Uma das melhores novidades da televisão brasileira em 2021 é uma novela de quase meio século atrás: O Bem-Amado (1973), disponível na Globoplay desde fevereiro.
No final do ano passado, o imorrível coronel Odorico Paraguaçu já havia reencarnado como meme. Nem precisava ser tão literal a semelhança com um certo político de hoje em dia para que a atualidade do personagem de Dias Gomes ficasse evidente, mas na cena que caiu na rede o prefeito de Sucupira admite que andou conspirando para impedir a chegada de um lote de vacinas à população. Quando o assessor Dirceu Borboleta comenta que o plano é desumano e muita gente vai morrer por causa dele, Odorico, o genocida, rebate: “E daí, seu Dirceu?”.
Para quem está assistindo à novela agora pela primeira vez, os discursos vazios, a mentalidade desenvolvimentista predatória, os ataques a adversários políticos e jornalistas e a ausência completa de escrúpulos podem soar familiares, mas comparar Odorico Paraguaçu com o atual presidente da República talvez seja injusto – com o personagem da ficção, bem entendido.
Pra começo de conversa, Odorico tinha mais vocabulário. É verdade que, no esforço para falar bonito, o prefeito de Sucupira acabava torturando nossa inculta e bela Flor do Lácio, mas não se pode dizer que seu repertório fosse limitado, muito menos chulo. Odorico sabia fazer discursos de improviso e falava com segurança, mesmo quando dizia bobagens. No tocante a isso daí (expressão oral) até se arriscava no inglês. Em uma histórica visita à ONU, foi capaz de pronunciar algumas palavras sem gaguejar ou recorrer ao teleprompter: “Let’s put aside the howevers and go straight to the endlessly” (“Vamos deixar de lado os entretantos e partir logo para os finalmentes”).

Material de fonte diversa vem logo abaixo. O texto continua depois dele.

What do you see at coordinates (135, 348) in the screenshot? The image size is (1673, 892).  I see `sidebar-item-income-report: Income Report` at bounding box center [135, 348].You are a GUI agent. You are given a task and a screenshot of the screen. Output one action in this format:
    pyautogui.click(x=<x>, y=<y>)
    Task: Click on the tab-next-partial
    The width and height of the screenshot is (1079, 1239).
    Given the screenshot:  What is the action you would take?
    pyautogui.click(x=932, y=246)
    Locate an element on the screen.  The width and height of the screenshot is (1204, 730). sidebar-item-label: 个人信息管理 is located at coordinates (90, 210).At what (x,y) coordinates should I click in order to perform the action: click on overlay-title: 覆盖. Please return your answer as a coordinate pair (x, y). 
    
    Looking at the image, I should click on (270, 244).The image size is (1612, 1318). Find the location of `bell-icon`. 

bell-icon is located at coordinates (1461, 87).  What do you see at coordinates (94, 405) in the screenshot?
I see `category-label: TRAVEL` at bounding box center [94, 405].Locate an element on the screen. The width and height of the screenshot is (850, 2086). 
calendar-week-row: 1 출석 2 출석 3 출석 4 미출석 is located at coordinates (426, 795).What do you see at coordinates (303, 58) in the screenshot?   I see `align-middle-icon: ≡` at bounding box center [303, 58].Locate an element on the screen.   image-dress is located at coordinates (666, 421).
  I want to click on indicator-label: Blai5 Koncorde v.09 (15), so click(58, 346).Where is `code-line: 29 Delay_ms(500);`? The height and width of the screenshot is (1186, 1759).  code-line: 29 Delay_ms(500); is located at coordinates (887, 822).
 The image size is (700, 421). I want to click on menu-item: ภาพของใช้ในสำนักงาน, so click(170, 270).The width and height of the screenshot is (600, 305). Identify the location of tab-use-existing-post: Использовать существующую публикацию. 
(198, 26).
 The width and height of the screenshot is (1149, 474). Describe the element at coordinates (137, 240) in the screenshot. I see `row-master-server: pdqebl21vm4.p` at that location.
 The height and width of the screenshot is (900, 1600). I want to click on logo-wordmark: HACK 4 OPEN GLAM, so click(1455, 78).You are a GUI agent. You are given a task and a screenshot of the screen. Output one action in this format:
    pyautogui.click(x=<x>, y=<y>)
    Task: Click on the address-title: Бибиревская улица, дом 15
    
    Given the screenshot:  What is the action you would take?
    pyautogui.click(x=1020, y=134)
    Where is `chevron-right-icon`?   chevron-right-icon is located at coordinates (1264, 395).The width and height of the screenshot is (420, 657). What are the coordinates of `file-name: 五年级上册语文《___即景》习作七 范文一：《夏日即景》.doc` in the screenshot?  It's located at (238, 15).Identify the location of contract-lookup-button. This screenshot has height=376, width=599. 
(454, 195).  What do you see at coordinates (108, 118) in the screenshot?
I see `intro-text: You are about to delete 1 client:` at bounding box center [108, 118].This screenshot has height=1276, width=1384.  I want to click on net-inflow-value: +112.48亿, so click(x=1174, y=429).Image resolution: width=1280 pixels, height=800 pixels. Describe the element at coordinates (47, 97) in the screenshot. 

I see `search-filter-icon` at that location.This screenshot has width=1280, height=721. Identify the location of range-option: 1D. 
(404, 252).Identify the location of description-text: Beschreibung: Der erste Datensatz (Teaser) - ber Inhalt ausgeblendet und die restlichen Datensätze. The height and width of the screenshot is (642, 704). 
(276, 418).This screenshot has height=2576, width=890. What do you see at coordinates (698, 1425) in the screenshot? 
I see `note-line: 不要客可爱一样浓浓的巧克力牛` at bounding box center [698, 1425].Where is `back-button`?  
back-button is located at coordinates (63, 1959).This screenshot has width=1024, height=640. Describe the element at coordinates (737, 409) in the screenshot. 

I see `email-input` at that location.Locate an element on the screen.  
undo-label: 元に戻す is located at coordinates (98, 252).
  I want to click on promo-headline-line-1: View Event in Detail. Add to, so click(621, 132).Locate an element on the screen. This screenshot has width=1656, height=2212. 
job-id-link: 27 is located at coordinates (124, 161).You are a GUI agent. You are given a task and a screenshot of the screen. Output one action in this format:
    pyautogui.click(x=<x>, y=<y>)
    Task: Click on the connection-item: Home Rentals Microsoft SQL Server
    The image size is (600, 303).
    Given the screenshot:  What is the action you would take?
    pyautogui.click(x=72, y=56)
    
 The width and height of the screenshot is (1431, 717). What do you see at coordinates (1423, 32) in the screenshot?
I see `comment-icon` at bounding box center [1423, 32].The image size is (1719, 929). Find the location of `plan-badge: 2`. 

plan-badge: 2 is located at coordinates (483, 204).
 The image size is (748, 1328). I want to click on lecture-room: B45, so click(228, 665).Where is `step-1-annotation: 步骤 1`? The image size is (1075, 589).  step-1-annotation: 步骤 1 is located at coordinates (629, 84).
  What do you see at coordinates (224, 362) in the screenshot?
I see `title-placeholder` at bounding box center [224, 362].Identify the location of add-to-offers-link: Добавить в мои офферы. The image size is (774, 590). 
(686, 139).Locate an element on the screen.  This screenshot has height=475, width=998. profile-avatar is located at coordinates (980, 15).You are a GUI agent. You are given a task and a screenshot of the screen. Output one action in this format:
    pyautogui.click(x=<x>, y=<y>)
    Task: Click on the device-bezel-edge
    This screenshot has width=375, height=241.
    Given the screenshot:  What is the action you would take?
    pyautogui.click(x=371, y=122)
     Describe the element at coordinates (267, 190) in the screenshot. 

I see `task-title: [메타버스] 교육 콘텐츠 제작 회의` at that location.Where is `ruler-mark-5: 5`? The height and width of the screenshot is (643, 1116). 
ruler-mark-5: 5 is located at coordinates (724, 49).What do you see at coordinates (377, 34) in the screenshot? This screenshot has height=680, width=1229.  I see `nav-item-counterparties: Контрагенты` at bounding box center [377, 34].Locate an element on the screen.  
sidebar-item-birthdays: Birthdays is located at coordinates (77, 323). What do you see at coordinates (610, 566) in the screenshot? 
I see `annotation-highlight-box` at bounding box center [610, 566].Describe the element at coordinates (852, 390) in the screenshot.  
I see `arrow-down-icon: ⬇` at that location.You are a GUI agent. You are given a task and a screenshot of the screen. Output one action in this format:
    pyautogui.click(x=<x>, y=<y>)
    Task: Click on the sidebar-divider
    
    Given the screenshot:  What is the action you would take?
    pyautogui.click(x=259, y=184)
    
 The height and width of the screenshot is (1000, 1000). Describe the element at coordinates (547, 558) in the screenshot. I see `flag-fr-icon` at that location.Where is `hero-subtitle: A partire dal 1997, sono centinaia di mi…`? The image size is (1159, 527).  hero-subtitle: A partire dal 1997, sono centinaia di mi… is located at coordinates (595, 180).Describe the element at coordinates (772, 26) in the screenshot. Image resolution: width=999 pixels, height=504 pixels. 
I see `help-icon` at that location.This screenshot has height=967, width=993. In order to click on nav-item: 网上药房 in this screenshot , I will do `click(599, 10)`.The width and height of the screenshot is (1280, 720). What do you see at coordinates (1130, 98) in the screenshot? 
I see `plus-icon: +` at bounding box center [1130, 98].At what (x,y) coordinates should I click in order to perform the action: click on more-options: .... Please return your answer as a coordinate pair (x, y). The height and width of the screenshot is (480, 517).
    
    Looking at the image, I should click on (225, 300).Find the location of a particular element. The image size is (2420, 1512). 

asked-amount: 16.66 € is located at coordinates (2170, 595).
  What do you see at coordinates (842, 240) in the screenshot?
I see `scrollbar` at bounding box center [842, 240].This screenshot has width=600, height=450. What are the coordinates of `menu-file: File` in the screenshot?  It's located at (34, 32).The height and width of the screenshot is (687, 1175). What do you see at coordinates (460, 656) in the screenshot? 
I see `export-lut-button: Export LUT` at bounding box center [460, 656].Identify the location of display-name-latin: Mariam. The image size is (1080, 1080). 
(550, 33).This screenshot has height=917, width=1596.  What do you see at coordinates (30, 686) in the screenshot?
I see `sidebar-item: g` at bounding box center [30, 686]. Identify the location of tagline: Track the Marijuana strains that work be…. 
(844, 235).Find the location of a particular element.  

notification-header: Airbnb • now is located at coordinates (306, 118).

Homem atrás do seu tempo, como todos os que cultivam a nostalgia do mandonismo despudorado e sem-vergonhista, Odorico praticava aquilo que hoje costuma ser chamado de “necropolítica”: seu único projeto de governo, além de garantir a reeleição, era povoar o cemitério local com a maior quantidade possível de conterrâneos.
Com relação às novas encarnações do necropolitismo nacional, Odorico leva a imensa vantagem de ser engraçado. E de mentirinha.